- Antara Mitologi dan Modernitas: Perjalanan Nama Kapal Selam Indonesia
- Penamaan kapal selam di Indonesia memiliki sejarah panjang dan filosofi mendalam yang mencerminkan budaya, sejarah, dan aspirasi bangsa. Dari era ALRI (Angkatan Laut Republik Indonesia) hingga TNI-AL (Tentara Nasional Indonesia Angkatan Laut), setiap nama membawa makna khusus yang memperkuat identitas dan semangat pelaut bawah laut Indonesia.
ZONA PERANG (zonaperang.com) – Tabah Sampai Akhir atau Wira Ananta Rudhiro adalah moto satuan kapal selam TNI AL. Moto itu diambil dari bagian pidato Presiden Soekarno di atas kapal selam RI Tjandrasa pada 6 Oktober 1966 di dermaga ujung Tanjung Priok, Jakarta.
“Sekali menyelam, maju terus – tiada jalan untuk timbul sebelum menang. Tabah Sampai Akhir “ Pengoperasian kapal selam merupakan keputusan yang jitu, sebab Indonesia merupakan negara maritim yang sangat luas dan strategis. Untuk itu sejak Agustus 1958 Indonesia mengirim 110 personelnya ke Eropa Timur, berangkat dari Surabaya dengan kapal laut Heinrich Jensen berbendera Denmark.

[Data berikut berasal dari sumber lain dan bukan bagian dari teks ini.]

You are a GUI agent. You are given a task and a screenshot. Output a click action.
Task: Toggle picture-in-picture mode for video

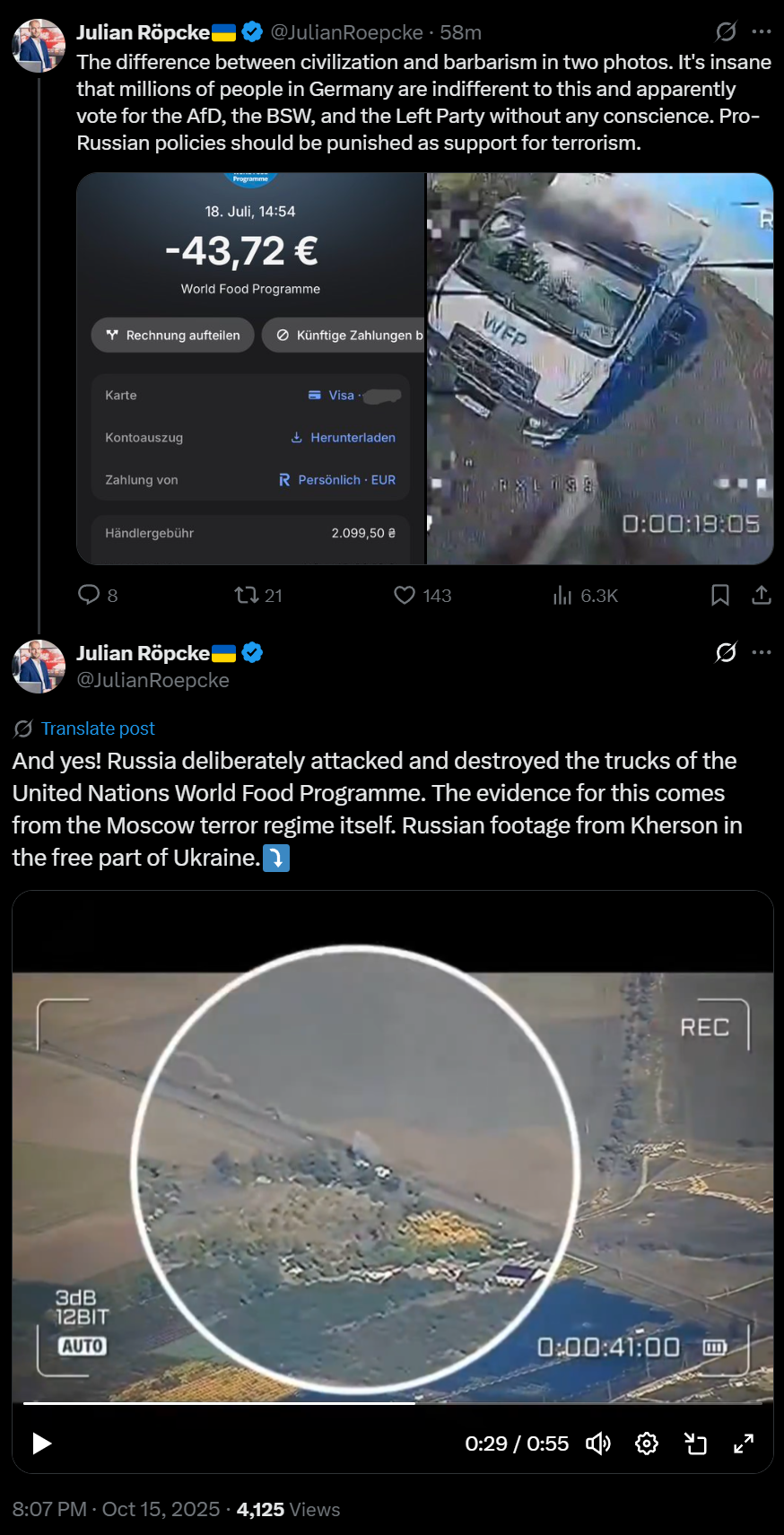(x=695, y=1443)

Era ALRI: Awal Mula Kapal Selam Indonesia dan Pengaruh Uni Soviet
Pada tahun 1950-an, pemerintah Indonesia membeli kapal selam kelas Whiskey dari Uni Soviet dalam rangka Trikora, yaitu operasi militer untuk merebut kembali Irian Barat dari pendudukan Belanda. Kapal-kapal selam ini dibeli untuk meningkatkan kekuatan angkatan laut dan mempersiapkan diri menghadapi potensi konflik dengan Belanda.
Baca Juga : Deklarasi Djuanda 13 Desember 1957 dan Poros Maritim Indonesia
Belajar di Polandia dan naik kereta Trans Siberia
Sesampainya di Reijeka , Yugoslavia(Saat ini Kroasia), rombongan meneruskan perjalanan dengan kereta api ke Polandia lewat Cekoslovakia(saat masih bersatu) dan Hongaria secara nonstop. Selama 9 bulan mereka dilatih oleh personel Rusia agar menjadi awak kapal selam yang andal di Gdanks, Utara Polandia, sedang praktik berlayar dilakukan di Laut Baltik.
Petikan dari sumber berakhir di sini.